J’en concluerai donc que :

  1. Il est faux d’affirmer que la propriété privée est naturelle. Ce qui est naturel, c’est l’appropriation.
  2. Si l’on commence à affirmer que seul ce qui est naturel est légitime et réaliste, attitude très courante dans la rhétorique des sciences sociales, alors on justifie des trucs qui ne sont pas, de mon point de vue, justifiables. Il est donc immoral, à mon sens, et en tous les cas dangereux, de légitimer (ou délégitimier) une pratique ou une technologie sociale, en affirmant qu’il existe (ou n’existe pas) son équivalent dans la nature.
  3. Toutefois, il faut noter que si on adopte une telle attitude d’esprit, bien qu’elle soit détestable, on peut affirmer des trucs qui délégitiment l’organisation sociale marchande et hiérarchique. Par exemple, le partage, la coopération et le don sans contre-partie peuvent très bien être considérés comme “naturels”. La nature nous offre en effet de nombreux exemples - et je ne tiens pas compte des théories spéculatives néo-darwinistes avancées pour les expliquer - de coopération, de symbiose, d’association, de dons sans contre-partie, etc. Par définition, un organisme est en effet une symbiose, une association, où des entités, parfois dôtées d’un ADN différent - coopèrent, et peuvent même se sacrifier. Au niveau éco-systémique, on trouve également de nombreux exemples de coopération inter-espèces.

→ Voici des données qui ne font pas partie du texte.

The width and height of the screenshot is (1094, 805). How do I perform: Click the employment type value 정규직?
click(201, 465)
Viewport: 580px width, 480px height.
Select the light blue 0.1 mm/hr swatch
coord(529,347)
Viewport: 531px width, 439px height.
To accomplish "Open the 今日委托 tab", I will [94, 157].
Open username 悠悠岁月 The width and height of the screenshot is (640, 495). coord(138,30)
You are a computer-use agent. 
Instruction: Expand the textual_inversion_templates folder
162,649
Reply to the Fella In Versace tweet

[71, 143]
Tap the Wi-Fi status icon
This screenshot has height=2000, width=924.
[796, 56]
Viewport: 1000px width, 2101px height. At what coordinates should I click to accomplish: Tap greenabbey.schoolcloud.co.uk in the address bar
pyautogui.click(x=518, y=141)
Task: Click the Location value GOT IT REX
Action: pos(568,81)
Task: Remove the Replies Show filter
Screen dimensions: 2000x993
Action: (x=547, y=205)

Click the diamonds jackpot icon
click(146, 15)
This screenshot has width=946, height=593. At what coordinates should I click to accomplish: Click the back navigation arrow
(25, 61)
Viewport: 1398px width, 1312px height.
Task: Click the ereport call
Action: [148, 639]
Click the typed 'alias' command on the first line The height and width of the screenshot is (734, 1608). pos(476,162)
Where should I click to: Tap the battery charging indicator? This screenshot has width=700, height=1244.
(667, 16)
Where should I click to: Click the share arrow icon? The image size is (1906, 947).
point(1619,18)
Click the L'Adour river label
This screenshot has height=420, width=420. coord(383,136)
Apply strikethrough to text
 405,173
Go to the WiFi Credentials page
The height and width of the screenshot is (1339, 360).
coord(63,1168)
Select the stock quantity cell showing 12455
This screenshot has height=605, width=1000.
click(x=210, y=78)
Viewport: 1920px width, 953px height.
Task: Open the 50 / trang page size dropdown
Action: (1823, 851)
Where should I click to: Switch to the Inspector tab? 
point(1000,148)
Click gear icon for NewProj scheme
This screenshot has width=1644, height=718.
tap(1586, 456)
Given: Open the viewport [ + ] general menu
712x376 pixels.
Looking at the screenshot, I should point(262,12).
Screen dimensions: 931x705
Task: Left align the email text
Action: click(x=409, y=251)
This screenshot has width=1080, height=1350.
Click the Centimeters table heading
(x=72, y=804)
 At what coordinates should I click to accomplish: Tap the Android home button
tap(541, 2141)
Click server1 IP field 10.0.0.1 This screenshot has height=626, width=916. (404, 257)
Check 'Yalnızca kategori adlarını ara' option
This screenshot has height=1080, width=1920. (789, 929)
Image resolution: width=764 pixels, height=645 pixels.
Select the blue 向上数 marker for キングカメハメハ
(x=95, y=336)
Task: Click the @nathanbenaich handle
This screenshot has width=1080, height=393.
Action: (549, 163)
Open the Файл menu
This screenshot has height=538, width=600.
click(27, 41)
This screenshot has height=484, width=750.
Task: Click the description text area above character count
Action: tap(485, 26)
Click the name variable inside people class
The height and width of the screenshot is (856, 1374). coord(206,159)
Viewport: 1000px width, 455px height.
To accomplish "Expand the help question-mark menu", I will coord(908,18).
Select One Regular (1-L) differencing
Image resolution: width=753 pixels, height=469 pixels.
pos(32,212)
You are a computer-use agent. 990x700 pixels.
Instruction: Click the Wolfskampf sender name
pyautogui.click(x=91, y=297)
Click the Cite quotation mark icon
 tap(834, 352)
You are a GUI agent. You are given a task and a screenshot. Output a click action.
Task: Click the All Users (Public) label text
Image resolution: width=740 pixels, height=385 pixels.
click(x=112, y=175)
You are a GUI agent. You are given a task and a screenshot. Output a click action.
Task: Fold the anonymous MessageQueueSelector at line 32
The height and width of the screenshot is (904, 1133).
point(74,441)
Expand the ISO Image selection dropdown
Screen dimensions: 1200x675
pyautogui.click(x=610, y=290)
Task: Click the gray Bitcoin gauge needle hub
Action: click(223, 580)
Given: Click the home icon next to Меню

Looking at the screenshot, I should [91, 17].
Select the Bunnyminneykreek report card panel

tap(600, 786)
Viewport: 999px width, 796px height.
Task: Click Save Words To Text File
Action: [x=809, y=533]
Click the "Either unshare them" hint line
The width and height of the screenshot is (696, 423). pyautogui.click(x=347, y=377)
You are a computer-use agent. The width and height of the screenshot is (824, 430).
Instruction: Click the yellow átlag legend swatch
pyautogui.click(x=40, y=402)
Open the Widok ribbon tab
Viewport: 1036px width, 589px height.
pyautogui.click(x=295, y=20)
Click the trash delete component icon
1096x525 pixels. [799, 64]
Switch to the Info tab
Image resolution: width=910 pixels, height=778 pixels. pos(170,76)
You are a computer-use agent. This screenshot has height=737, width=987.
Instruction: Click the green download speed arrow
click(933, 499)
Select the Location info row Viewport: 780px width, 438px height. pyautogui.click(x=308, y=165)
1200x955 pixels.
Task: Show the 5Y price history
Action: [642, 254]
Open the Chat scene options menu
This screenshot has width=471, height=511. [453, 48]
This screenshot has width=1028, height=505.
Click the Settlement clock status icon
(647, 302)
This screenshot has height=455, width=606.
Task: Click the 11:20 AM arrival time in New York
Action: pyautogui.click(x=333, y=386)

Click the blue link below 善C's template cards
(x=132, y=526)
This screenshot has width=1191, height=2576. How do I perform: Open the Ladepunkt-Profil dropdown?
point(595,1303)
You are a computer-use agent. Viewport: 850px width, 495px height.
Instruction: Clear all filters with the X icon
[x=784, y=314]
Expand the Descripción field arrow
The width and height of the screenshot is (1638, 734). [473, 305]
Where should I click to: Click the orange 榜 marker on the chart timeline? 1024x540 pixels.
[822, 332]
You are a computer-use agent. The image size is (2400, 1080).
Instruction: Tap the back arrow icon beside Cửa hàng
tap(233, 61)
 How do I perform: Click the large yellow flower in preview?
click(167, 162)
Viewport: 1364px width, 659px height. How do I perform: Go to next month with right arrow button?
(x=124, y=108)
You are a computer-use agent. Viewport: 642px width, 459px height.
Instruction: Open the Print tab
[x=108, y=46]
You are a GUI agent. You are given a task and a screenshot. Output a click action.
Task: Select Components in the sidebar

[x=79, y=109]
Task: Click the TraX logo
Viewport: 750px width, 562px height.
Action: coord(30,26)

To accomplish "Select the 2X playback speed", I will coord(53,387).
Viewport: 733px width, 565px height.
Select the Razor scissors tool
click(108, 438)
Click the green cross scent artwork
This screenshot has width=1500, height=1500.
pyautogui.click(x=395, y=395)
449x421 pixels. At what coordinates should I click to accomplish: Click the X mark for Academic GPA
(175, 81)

  4. On peut déduire de la proposition 3 la proposition qui vient. Si les pratiquants des sciences sociales ont choisi, dans leur écrasante majorité, de sélectionner des exemples dans la nature qui justifient des représentations, et qui légitiment et défendent des pratiques hiérarchiques et marchandes, cela ne peut être une coïncidence. Ce qui laisse à penser que les sciences humaines et sociales, qui ont été produites principalement dans les universités, sont des outils idéologiques qui appuient un ordre hiérarchique et marchand dominant. Pas étonnant dans ce cas que pour ces bouffons d’universitaires, la seule chose qui compte, c’est le nombre de publications internationales… Ca n’est guère surprenant car tout, chez eux, est fait pour défendre et légitimer la hiérarchie.

Ma conclusion finale, construisez des universités dans un pays, et vous ne tarderez pas à voir émerger des bottes de cuir, des caméras de vidéo-surveillance et des statues à la gloire de tel ou tel politicien ou intellectuel de pacotille. Car un pays où les universités, ou la science professionnelle, contrôlent le pouvoir politique n’est pas un pays libre. Et ceci quelque soit la couleur politique des soldats du savoir qui font marcher leurs institutions.